ASSIGNED TASK: Return each line of the data below that contains the string "located", matching case exactly.

DATA EXCERPTS:

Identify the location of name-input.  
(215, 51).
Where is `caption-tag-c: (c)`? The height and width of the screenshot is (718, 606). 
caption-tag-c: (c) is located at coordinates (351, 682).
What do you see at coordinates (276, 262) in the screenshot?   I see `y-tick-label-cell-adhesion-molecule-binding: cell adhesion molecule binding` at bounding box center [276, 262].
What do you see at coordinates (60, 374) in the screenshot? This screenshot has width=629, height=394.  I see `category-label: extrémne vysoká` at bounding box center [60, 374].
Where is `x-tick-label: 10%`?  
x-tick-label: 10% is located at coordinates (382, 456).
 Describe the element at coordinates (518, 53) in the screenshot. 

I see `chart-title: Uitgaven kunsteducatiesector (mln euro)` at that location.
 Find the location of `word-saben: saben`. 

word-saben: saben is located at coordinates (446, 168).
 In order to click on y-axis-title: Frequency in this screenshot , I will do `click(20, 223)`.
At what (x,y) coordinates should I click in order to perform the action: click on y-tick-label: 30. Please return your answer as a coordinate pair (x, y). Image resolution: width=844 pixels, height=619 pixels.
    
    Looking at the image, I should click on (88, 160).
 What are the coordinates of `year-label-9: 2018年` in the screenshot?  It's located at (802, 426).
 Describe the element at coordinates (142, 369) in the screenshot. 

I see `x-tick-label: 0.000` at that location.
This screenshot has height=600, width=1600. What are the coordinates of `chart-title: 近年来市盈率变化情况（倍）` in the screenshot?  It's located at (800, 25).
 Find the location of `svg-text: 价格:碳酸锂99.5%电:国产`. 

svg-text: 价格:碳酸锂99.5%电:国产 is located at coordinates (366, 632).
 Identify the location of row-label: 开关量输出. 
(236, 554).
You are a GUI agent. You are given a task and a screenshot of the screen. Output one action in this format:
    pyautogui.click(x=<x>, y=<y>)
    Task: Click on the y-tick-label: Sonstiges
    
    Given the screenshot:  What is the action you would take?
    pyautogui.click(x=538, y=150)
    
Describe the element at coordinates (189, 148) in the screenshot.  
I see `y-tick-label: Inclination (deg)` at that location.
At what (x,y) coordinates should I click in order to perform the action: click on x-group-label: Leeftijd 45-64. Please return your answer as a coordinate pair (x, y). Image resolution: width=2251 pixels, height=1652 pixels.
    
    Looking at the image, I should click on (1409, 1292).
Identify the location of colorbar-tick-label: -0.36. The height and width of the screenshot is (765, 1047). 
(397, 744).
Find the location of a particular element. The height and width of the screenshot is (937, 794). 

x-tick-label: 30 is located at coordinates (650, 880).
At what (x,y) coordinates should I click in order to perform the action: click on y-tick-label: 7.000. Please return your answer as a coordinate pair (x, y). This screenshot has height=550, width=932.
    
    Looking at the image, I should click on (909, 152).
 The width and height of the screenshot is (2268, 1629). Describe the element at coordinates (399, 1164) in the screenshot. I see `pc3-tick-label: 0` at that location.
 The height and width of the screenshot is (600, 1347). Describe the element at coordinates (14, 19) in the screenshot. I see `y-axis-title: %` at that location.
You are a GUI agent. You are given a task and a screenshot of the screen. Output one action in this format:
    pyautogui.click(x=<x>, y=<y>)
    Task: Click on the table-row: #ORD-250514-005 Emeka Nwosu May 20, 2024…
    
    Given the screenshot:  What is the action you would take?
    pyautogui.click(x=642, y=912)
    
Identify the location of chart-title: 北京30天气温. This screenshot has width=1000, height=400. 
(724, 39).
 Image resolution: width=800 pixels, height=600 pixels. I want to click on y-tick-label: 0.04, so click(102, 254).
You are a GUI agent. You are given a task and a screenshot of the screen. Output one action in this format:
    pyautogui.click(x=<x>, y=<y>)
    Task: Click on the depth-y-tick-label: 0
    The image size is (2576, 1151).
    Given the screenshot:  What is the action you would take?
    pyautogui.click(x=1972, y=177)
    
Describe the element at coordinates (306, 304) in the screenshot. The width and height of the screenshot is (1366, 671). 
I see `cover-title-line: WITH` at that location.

ANSWER TO THE EXERCISE:
caption-tag-c: (c) is located at coordinates (351, 682).
x-tick-label: 10% is located at coordinates (382, 456).
word-saben: saben is located at coordinates (446, 168).
 What are the coordinates of `year-label-9: 2018年` in the screenshot?  It's located at (802, 426).
This screenshot has height=600, width=1600. What are the coordinates of `chart-title: 近年来市盈率变化情况（倍）` in the screenshot?  It's located at (800, 25).
svg-text: 价格:碳酸锂99.5%电:国产 is located at coordinates (366, 632).
x-tick-label: 30 is located at coordinates (650, 880).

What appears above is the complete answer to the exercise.